*** Opening of The data ***

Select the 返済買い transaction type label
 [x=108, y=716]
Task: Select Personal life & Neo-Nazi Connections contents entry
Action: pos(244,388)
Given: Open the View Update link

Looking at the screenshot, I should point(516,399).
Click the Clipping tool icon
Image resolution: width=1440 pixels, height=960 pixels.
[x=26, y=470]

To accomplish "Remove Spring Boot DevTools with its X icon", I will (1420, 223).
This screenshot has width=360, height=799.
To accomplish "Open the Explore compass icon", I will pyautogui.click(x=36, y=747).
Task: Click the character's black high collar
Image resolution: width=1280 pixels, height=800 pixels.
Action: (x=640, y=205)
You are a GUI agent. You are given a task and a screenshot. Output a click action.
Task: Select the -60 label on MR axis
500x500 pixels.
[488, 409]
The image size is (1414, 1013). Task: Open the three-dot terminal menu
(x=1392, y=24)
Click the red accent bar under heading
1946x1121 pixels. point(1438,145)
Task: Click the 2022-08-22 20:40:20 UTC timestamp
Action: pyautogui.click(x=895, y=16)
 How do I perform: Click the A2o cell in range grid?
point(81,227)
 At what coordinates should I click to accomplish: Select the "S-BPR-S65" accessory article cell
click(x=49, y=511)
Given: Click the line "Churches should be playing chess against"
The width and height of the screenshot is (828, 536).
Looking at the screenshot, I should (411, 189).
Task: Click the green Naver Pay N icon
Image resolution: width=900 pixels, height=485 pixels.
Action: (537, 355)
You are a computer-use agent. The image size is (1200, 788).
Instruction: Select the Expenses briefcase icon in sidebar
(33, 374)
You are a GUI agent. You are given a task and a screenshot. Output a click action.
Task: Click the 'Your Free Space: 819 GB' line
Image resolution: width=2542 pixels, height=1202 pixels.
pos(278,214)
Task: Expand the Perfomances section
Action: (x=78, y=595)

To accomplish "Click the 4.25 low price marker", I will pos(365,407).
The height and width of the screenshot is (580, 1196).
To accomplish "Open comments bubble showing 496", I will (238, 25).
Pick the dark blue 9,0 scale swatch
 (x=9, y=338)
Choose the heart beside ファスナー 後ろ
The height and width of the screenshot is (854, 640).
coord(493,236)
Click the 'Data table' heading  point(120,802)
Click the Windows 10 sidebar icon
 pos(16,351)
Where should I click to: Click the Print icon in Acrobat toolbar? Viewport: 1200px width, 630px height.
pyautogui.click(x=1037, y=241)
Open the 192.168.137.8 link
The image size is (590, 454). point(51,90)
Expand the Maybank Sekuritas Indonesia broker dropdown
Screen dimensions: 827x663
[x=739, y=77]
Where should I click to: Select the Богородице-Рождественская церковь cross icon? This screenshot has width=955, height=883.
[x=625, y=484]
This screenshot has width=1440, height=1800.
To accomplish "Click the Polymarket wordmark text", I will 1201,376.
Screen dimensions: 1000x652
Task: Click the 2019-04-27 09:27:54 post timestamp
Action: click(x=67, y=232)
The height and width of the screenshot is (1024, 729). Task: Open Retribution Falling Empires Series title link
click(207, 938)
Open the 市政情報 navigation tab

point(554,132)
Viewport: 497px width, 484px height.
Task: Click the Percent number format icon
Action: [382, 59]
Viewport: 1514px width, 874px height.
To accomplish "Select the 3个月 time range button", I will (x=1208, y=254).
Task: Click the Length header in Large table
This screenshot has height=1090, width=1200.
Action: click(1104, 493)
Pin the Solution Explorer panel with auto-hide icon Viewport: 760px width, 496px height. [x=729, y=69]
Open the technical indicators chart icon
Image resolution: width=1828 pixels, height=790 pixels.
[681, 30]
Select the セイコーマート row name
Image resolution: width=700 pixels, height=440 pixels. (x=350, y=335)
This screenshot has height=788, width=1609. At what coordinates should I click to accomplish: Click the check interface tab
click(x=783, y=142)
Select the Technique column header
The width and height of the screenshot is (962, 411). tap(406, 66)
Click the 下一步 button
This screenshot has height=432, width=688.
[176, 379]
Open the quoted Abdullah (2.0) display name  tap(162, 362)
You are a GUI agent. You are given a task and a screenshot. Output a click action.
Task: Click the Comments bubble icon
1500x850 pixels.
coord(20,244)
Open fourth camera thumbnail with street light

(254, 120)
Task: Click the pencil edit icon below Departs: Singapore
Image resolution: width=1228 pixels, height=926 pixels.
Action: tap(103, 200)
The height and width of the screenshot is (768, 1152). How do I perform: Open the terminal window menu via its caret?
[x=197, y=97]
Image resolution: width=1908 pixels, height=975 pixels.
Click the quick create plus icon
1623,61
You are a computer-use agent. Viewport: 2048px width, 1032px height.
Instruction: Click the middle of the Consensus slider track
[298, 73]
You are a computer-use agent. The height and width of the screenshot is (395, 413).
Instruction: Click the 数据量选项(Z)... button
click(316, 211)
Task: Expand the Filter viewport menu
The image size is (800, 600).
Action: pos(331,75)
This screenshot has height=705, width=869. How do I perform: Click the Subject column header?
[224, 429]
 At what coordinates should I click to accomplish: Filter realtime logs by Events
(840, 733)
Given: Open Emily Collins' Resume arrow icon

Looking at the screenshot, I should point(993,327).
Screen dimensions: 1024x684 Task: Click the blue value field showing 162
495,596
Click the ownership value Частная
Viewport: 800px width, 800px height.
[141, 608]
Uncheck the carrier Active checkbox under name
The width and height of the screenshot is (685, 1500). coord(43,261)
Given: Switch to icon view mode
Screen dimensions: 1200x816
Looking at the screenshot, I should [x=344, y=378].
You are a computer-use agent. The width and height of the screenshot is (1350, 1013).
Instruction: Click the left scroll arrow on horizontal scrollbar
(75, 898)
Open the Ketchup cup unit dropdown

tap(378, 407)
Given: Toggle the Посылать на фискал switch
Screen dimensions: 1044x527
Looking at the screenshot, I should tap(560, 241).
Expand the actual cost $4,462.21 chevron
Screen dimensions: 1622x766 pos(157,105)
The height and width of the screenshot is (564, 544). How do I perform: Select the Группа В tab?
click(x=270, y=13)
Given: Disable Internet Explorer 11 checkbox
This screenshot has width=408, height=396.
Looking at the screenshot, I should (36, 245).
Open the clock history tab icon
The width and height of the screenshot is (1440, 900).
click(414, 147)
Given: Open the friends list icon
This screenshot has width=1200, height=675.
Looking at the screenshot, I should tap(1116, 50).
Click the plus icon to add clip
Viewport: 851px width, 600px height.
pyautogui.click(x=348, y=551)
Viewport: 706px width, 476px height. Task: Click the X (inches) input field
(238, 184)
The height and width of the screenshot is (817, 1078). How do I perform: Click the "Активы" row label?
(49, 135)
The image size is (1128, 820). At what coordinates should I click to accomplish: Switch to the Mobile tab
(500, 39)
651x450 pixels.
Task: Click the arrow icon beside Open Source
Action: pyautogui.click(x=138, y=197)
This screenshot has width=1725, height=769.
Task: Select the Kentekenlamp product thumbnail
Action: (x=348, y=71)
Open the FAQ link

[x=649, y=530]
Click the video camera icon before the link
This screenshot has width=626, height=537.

*** Close of The data ***

• **Task statement**: Your answer should be a single number: the tally of lines in the entries that include the word "computer".

• **Response to the task**: 4